Gedung MPR/DPR/DPD di Kompleks Parlemen Senayan, Jakarta. (ilustrasi)
Foto: Antara/Yudhi Mahatma
Gedung MPR/DPR/DPD di Kompleks Parlemen Senayan, Jakarta. (ilustrasi)

REPUBLIKA.CO.ID, JAKARTA -- DPR memutuskan menginisiasi revisi Undang-Undang MPR, DPR, DPD, dan DPRD (UU MD3) pada sidang paripurna masa sidang I tahun 2019-2020, Kamis (5/9).

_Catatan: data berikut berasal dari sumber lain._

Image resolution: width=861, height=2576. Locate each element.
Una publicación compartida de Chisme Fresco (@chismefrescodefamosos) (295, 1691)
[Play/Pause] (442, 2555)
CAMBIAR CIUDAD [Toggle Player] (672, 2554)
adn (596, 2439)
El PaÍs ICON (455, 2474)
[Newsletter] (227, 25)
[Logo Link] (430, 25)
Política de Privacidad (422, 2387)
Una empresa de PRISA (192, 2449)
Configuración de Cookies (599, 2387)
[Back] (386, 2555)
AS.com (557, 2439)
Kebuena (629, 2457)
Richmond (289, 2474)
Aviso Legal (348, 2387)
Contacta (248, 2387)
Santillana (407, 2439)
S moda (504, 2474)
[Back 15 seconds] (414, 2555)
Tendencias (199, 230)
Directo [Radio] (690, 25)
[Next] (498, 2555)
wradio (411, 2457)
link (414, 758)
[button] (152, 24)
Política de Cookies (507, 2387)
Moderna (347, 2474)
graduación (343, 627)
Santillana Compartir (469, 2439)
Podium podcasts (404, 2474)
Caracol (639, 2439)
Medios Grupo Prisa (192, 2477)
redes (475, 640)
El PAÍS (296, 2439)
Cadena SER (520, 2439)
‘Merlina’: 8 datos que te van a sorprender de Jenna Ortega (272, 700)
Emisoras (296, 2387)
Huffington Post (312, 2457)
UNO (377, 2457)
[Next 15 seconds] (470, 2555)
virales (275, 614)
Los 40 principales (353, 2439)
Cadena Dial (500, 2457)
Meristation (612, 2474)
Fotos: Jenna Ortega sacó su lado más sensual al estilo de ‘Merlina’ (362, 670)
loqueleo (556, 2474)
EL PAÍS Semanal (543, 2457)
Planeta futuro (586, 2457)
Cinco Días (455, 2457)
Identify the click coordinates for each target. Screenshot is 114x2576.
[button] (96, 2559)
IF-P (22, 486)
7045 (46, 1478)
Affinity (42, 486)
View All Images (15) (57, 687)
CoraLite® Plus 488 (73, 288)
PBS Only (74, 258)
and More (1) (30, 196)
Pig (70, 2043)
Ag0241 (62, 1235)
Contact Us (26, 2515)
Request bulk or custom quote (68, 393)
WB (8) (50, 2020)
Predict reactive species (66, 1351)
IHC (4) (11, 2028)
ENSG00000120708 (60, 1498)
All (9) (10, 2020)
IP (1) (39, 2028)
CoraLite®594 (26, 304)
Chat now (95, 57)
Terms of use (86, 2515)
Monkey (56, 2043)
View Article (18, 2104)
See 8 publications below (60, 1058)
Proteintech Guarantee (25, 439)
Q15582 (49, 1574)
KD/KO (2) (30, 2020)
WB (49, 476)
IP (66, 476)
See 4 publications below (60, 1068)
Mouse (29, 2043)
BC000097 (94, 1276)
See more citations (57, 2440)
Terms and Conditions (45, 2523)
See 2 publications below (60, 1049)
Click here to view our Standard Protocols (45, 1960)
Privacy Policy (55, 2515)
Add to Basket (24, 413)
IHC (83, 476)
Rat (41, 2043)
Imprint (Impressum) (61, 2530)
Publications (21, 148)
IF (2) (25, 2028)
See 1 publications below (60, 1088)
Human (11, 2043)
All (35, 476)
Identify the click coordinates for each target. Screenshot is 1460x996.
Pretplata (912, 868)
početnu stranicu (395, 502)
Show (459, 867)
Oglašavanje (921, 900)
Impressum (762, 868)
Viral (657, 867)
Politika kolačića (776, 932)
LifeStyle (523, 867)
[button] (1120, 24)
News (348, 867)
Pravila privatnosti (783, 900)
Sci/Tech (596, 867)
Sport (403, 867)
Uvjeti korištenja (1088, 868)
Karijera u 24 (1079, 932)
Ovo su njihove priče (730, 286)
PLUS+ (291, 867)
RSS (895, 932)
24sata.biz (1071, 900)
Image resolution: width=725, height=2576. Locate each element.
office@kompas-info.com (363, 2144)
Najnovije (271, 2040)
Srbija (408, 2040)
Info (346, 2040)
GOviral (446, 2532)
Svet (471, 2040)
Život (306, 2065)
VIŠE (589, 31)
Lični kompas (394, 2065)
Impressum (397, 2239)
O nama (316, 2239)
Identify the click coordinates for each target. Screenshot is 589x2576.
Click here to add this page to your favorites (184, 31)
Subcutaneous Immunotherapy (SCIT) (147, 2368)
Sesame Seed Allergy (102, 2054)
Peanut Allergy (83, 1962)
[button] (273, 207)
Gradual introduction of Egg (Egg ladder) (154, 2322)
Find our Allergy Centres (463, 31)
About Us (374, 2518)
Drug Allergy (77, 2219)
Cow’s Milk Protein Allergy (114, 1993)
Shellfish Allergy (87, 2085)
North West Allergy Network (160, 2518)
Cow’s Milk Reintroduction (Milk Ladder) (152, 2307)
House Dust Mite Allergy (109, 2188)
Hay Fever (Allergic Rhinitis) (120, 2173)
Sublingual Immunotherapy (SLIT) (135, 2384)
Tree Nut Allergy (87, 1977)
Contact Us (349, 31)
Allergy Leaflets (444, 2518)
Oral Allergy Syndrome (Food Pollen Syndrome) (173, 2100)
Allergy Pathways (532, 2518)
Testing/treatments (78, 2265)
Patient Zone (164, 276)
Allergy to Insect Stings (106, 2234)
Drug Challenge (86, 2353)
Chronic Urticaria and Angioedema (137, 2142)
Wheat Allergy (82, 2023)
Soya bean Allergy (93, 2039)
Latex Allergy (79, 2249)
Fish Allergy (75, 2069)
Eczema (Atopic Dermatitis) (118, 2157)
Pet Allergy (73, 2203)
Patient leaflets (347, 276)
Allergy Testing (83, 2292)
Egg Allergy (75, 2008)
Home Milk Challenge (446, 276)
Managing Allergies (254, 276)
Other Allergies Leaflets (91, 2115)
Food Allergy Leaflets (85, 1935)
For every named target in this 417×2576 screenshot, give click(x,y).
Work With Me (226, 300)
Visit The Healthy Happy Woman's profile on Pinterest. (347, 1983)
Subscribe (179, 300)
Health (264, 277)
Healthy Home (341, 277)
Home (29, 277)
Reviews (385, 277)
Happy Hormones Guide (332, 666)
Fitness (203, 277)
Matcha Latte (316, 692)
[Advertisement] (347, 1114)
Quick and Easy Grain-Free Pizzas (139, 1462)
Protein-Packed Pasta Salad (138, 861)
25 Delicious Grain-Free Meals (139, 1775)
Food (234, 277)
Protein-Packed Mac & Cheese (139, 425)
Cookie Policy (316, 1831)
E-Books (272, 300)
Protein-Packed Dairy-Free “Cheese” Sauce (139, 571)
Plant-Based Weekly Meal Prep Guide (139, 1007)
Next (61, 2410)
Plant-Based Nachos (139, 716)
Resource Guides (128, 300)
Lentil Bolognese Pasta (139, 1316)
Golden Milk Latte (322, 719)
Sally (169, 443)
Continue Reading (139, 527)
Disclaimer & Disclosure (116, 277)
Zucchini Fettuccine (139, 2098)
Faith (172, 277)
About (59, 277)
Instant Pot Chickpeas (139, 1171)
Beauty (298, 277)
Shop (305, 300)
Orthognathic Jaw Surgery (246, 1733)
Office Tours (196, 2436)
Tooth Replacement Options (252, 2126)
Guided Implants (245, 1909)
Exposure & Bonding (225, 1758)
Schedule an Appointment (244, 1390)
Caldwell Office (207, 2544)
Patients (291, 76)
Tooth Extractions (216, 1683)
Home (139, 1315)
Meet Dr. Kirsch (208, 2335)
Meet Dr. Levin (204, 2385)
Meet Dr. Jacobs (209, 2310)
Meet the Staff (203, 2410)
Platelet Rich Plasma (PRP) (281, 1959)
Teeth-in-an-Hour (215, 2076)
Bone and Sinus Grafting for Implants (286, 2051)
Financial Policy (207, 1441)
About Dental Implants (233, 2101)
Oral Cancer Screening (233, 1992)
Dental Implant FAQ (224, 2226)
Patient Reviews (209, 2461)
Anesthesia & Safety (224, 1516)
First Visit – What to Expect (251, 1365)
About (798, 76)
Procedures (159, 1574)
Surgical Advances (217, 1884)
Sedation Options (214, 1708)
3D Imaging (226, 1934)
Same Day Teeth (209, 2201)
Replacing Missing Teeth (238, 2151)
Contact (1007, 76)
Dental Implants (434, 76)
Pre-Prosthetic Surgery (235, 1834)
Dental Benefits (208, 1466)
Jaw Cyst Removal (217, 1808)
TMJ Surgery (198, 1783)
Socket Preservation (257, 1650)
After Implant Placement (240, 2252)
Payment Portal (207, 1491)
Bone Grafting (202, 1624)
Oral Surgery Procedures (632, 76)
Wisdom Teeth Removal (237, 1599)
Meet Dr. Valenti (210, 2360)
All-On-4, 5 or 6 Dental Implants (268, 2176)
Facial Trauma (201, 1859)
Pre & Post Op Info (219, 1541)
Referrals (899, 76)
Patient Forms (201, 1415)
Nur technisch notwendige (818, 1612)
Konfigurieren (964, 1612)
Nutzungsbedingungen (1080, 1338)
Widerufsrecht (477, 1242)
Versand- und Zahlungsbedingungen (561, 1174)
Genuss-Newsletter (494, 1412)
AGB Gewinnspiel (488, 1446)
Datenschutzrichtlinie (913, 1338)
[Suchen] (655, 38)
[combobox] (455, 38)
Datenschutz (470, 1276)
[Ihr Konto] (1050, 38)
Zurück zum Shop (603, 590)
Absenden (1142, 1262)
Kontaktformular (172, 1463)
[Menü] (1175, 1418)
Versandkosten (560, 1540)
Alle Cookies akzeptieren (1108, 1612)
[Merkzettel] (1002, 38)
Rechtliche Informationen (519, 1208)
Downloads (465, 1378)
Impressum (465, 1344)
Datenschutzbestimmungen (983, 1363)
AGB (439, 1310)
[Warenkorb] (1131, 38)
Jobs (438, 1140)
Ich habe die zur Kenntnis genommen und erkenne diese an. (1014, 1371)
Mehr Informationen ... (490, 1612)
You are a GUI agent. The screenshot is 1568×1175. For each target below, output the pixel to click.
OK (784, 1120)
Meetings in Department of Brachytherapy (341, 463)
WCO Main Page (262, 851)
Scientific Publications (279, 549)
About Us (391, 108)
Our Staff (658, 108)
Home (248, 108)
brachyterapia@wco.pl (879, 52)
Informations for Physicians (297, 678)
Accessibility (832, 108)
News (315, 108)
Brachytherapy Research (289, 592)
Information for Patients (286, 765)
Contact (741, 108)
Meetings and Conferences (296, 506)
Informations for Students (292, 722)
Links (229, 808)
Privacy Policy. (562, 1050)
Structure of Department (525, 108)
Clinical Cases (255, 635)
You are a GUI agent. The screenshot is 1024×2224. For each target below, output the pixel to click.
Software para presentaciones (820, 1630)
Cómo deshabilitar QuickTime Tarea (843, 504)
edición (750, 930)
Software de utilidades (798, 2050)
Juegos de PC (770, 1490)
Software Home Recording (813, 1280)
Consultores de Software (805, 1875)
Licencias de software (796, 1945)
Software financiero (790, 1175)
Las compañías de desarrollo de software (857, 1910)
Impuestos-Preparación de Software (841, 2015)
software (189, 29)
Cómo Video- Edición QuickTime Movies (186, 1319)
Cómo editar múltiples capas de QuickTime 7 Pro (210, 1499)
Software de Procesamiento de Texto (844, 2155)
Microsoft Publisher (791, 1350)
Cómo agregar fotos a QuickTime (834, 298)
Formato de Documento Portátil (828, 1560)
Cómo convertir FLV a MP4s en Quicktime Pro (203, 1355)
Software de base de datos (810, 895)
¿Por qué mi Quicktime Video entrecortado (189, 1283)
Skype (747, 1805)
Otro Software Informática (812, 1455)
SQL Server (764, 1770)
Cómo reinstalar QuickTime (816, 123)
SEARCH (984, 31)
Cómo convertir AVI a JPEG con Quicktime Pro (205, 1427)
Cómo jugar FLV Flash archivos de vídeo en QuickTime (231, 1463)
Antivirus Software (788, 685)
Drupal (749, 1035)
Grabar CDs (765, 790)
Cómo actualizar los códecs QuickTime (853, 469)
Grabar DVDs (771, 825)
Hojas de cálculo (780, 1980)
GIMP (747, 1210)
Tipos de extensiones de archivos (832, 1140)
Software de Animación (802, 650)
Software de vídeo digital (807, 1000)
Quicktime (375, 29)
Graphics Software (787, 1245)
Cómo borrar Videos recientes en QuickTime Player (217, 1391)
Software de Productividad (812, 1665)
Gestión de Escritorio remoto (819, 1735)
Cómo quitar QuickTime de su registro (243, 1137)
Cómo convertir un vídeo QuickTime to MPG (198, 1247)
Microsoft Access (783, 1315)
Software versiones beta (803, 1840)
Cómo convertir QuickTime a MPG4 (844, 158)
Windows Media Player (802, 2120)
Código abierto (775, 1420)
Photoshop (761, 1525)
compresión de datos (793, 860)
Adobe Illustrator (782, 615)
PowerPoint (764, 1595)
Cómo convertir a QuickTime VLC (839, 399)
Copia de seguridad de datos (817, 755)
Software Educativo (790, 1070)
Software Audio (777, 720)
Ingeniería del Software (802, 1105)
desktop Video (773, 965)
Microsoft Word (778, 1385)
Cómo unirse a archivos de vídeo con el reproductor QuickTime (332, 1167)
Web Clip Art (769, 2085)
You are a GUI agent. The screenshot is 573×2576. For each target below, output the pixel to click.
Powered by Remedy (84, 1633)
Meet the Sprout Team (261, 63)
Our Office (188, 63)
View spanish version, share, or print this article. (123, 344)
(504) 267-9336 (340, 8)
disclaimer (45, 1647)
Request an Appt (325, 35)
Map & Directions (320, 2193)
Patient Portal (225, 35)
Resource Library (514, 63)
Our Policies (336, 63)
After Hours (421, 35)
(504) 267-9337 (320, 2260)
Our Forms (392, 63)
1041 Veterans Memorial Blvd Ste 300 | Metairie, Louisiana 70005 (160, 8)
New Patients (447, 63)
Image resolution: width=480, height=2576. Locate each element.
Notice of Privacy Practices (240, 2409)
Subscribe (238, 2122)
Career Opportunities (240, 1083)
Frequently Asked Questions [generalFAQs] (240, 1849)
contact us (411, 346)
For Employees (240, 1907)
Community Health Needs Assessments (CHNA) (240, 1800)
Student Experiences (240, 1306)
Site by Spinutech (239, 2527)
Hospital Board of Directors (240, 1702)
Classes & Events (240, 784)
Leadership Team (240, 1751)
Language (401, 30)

Berdasarkan surat laporan Badan Legislasi (Baleg) DPR, poin paling penting dilakukan revisi UU MD3 adalah untuk menambah jumlah pimpinan Majelis Permusyawaratan Rakyat (MPR).

Laporan Baleg disampaikan Ketua Baleg Supratman Andi Agtas. Dalam surat laporannya kepada pimpinan sidang paripurna, UU Nomor 2 Tahun 2018 tentang Perubahan Kedua atas UU Nomor 17 Tahun 2014 tentang MD3 terkait dengan jumlah dan mekanisme pemilihan pimpinan MPR hasil Pemilu 2019.

“Pimpinan MPR berjumlah 10 (sepuluh) orang yang terdiri dari 1 (satu) orang ketua dan 9 (sembilan) orang wakil ketua,” tulis laporan Ketua Baleg dalam surat laporannya kepada pimpinan sidang, Kamis (5/9).

Poin lainnya adalah bakal calon ketua MPR diusulkan oleh fraksi dan/atau kelompok anggota dalam sidang paripurna MPR. Tiap fraksi dan/atau kelompok anggota hanya dapat mengajukan satu orang bakal calon.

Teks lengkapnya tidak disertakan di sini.